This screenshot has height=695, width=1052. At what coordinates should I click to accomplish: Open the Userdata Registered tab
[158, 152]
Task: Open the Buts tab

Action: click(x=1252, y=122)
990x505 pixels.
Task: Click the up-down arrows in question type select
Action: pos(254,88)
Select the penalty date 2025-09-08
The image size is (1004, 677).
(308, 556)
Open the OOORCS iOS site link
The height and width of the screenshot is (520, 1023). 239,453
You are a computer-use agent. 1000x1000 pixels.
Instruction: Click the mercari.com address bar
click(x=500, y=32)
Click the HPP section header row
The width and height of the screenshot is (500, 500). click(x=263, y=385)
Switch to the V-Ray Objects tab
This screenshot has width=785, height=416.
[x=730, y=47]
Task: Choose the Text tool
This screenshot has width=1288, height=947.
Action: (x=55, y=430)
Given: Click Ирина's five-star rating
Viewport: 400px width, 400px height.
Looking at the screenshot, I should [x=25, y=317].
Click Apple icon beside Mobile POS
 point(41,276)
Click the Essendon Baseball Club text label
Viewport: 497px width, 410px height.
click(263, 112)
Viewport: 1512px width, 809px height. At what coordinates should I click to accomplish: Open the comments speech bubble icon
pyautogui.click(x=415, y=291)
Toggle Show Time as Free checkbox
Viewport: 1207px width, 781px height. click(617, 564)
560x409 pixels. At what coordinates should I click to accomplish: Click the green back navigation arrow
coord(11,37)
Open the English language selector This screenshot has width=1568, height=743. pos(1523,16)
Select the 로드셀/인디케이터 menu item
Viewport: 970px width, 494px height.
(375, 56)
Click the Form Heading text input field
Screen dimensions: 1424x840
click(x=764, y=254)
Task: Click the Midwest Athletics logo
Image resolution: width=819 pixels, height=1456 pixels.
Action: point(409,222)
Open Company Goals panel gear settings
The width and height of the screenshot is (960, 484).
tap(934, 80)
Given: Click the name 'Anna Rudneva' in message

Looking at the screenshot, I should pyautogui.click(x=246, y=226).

■ ■ ■

● WHAT TO PRODUCE:
From the material above, set down exactly the lines starting at the one with "Task: Choose the Text tool" and ending at the one with "Click the Essendon Baseball Club text label", end lines included.

● RESULT OF THIS TASK:
Task: Choose the Text tool
This screenshot has width=1288, height=947.
Action: (x=55, y=430)
Given: Click Ирина's five-star rating
Viewport: 400px width, 400px height.
Looking at the screenshot, I should [x=25, y=317].
Click Apple icon beside Mobile POS
 point(41,276)
Click the Essendon Baseball Club text label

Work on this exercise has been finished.